を、お雪は重そうに両手で抱え上げて、庭を廻って見ると、縁側の日当りのよいところに、弁信と茂太郎とが栗を数えて話をしています。
「弁信さん」
お雪が呼ぶと、
「はい」
「茂ちゃんもごらんなさい、こんなに卒都婆が斬れていましたよ」
「ええ」
二人はいい合わせたように栗を数えた手を休めると、お雪は卒都婆を縁の上へ置いて、
「誰が悪戯をしたんでしょう」
といって、茂太郎の面を見ると、
「あたいは知らないや」
茂太郎がいいわけをする。お雪は、深く咎《とが》めようともしないが、それでも、茂太郎の外に、こんな悪戯《いたずら》をする者はないような面《かお》をしたのが気になると見えて、茂太郎はムキになって何かいおうとしたが、弁信が急にそれを遮《さえぎ》るように、
「雪ちゃん、御覧なさい、私の法衣《ころも》もこの通りに切れていますよ」
「ええ?」
「その卒都婆と同じように、斜《はす》に切れているでしょう」
「まあ、どうしたのです、わたしが縫って上げましょう」
お雪が改めて見直すと、なるほど、弁信の麻の法衣の左の肩から袈裟《けさ》をかけたと同じように、一筋の切れ目が糸を引いています。
「法衣だけじゃないのです、下着まで、これと同じことに切れ目が入っているんです。いいえ、下着ばかりじゃありません、たしかにこの私の身体の中にも、これと同じ筋がついていると思いますが、よく見て下さい」
と言って弁信法師は、肌を押しぬいで見ますと、赤い筋が一線、左の肩から、胸から、下腹までかけて、絹糸ほどの筋を引いているのですから、そこでお雪が驚いて、
「弁信さん、お前、誰かに斬られたんですか」
「いいえ、斬られたんなら生きちゃいませんが、わたしは斬られなかったのです。その代り、つまり、私の身代りにその卒都婆が斬られたんでしょう」
「誰が斬ったのでしょう」
「誰か知りません」
「怖いことね」
お雪は慄《ふる》え上って思わず小庭の方を見廻しましたが、小春日和《こはるびより》うららかで、子をひきつれた鶏が、そこでもククと餌を拾っているばかり。
「ちゅう、ちゅう、たこかいな……、弁信さん、お前にこれだけ上げよう」
茂太郎は頓着なしに、山から拾って来た栗の粒を数えて、一山だけを弁信の前に置き、改めてお雪に向い、
「雪ちゃん、お前にも少しわけて上げようか」
庭の鶏も、縁の上の人も、いずれも平和の気分ではあるが、お雪はなんだか鉛のように重いものが、このうららかな天気を圧して、青天白日の間に鬼火が流れるように、ゾクゾクと寒気《さむけ》が立ち、書院の火燈口《かとうぐち》の方を見やると、そこに微かな人の咳《しわぶき》の声がします。
「弁信さん、お前、怖くはないの?」
と言って見た時、平然として坐っていた弁信の面《かお》の色が真蒼《まっさお》でありました。
二十二
宇治山田の米友は、道庵先生のために、圧倒的に説き伏せられて、とうとう上方行きの随行を承知することになってしまいました。
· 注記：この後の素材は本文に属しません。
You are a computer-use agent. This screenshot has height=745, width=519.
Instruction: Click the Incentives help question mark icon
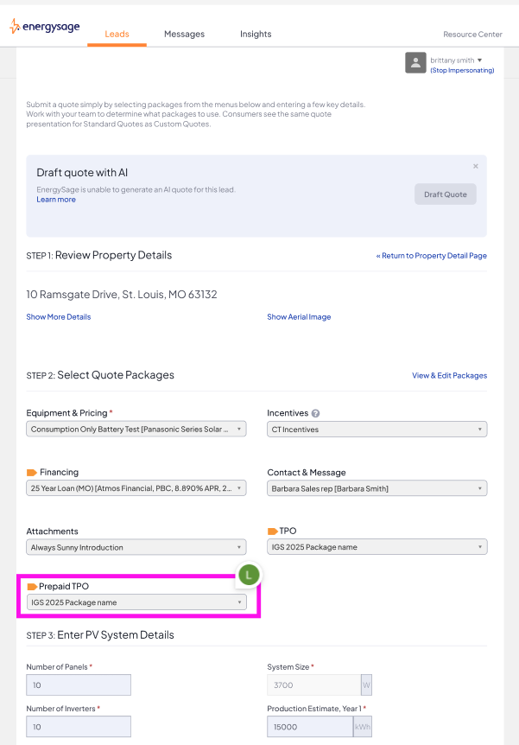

米友にとっては、道庵が命の親であるのみならず、たしかに一箇の苦手《にがて》で、この人に向うと、得意のタンカも切れなくなってしまい、苦々《にがにが》しい思いをしたが、それといって今の身分で、道庵の頼みを拒《こば》むべき理由もなく、かえって無意味に遊んでいるよりは、有益なことには違いないから、ともかくも返答に三日の猶予を置いて、これから小石川へ帰ろうとします。
気の短い道庵は、お仕着せや、そのほか旅の用意をその場で調《ととの》えて、それを風呂敷に包んで、米友に背負《せお》わせました。そこで米友は、件《くだん》の風呂敷包を首根っ子に結《ゆわ》いつけ、竹笠をかぶって、跛足《びっこ》の足を引き、例の杖槍をついて、道庵の屋敷を立ち出でました。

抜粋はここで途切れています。